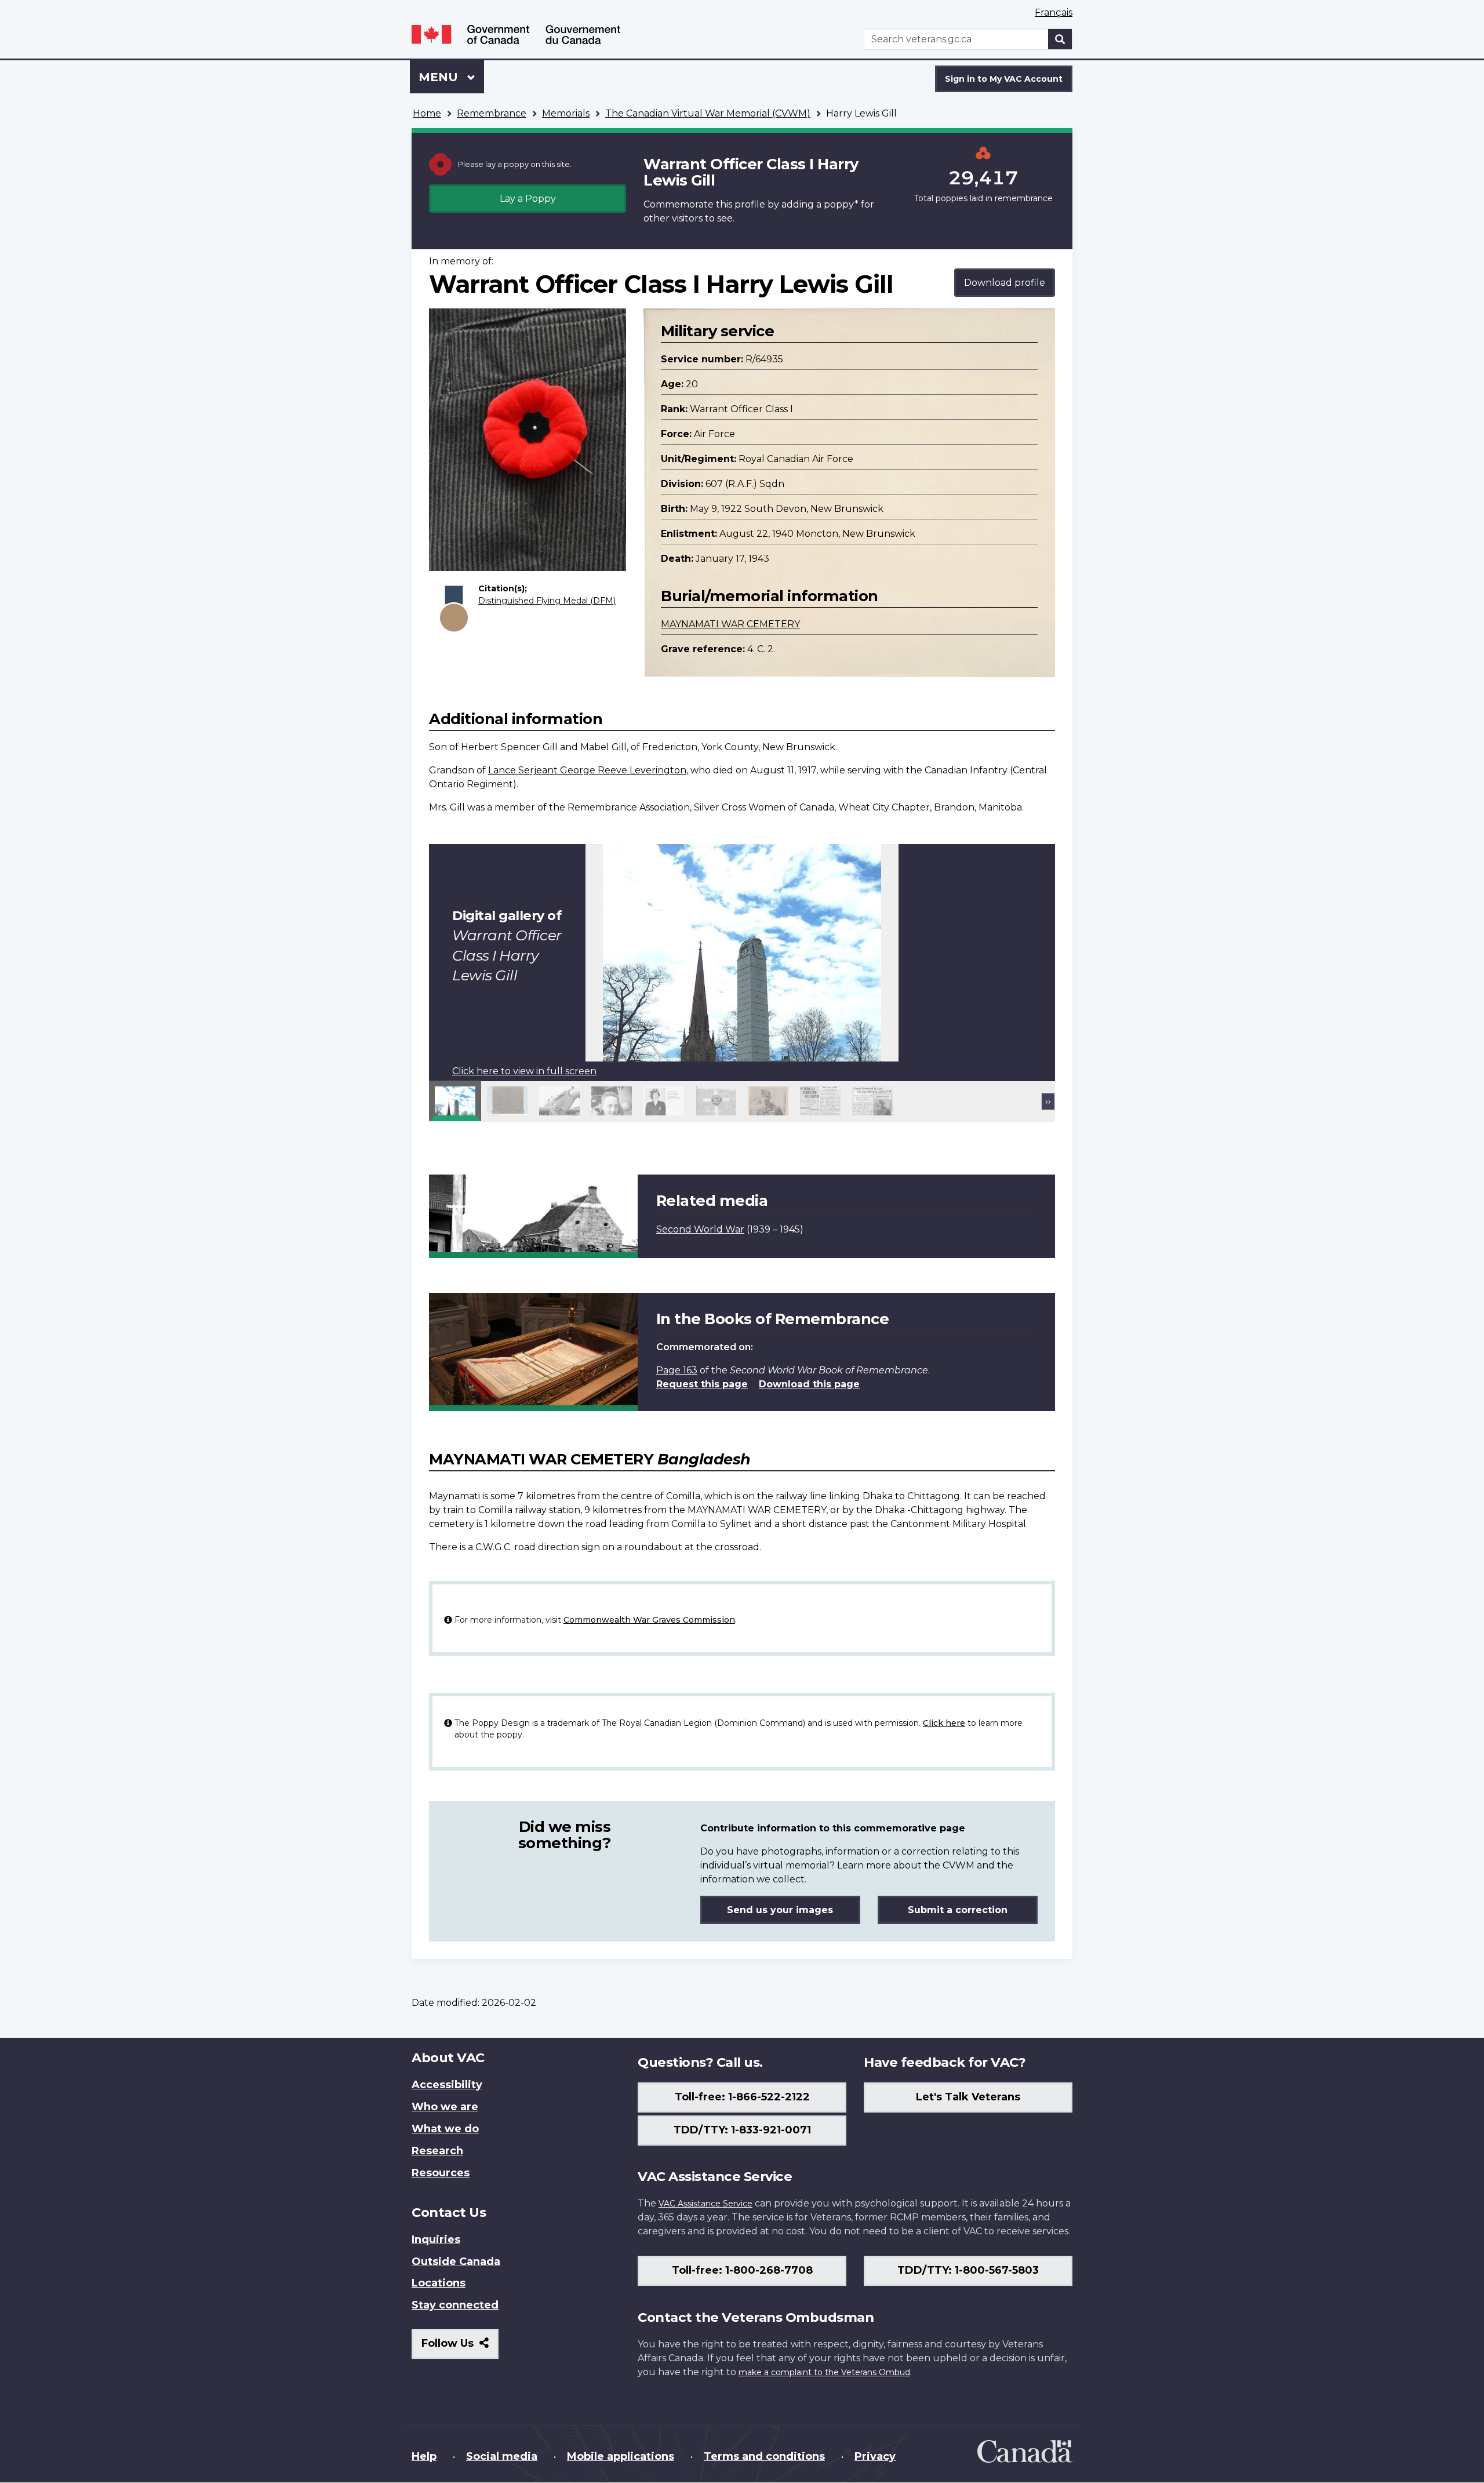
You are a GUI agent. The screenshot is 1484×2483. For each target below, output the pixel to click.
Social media (501, 2456)
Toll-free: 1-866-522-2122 (742, 2097)
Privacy (875, 2456)
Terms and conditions (764, 2456)
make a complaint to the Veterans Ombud (824, 2372)
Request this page (702, 1384)
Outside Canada (456, 2261)
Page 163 (676, 1370)
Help (424, 2456)
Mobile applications (620, 2456)
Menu (440, 77)
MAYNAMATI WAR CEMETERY (730, 624)
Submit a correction (957, 1909)
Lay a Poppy (528, 198)
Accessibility (447, 2084)
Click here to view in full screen (524, 1071)
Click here (944, 1723)
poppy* (841, 204)
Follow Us (460, 2347)
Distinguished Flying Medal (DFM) (547, 600)
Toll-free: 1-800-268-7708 (742, 2270)
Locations (438, 2283)
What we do (445, 2128)
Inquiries (436, 2239)
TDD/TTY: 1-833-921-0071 (742, 2130)
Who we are (445, 2106)
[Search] (1060, 39)
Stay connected (455, 2305)
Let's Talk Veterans (968, 2097)
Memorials (566, 113)
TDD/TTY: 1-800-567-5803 (968, 2270)
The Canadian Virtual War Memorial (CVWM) (707, 113)
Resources (441, 2172)
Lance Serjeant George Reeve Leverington (587, 770)
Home (427, 113)
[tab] (455, 1101)
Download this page (809, 1384)
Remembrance (491, 113)
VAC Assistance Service (705, 2203)
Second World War (700, 1229)
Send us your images (780, 1909)
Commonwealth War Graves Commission (649, 1620)
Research (437, 2150)
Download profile (1004, 282)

**Instructions for the task**. Set down exactly what runs from the line containing "Click here (944, 1723)" through the last line above, both lines included.

**Your solution**.
Click here (944, 1723)
poppy* (841, 204)
Follow Us (460, 2347)
Distinguished Flying Medal (DFM) (547, 600)
Toll-free: 1-800-268-7708 (742, 2270)
Locations (438, 2283)
What we do (445, 2128)
Inquiries (436, 2239)
TDD/TTY: 1-833-921-0071 (742, 2130)
Who we are (445, 2106)
[Search] (1060, 39)
Stay connected (455, 2305)
Let's Talk Veterans (968, 2097)
Memorials (566, 113)
TDD/TTY: 1-800-567-5803 (968, 2270)
The Canadian Virtual War Memorial (CVWM) (707, 113)
Resources (441, 2172)
Lance Serjeant George Reeve Leverington (587, 770)
Home (427, 113)
[tab] (455, 1101)
Download this page (809, 1384)
Remembrance (491, 113)
VAC Assistance Service (705, 2203)
Second World War (700, 1229)
Send us your images (780, 1909)
Commonwealth War Graves Commission (649, 1620)
Research (437, 2150)
Download profile (1004, 282)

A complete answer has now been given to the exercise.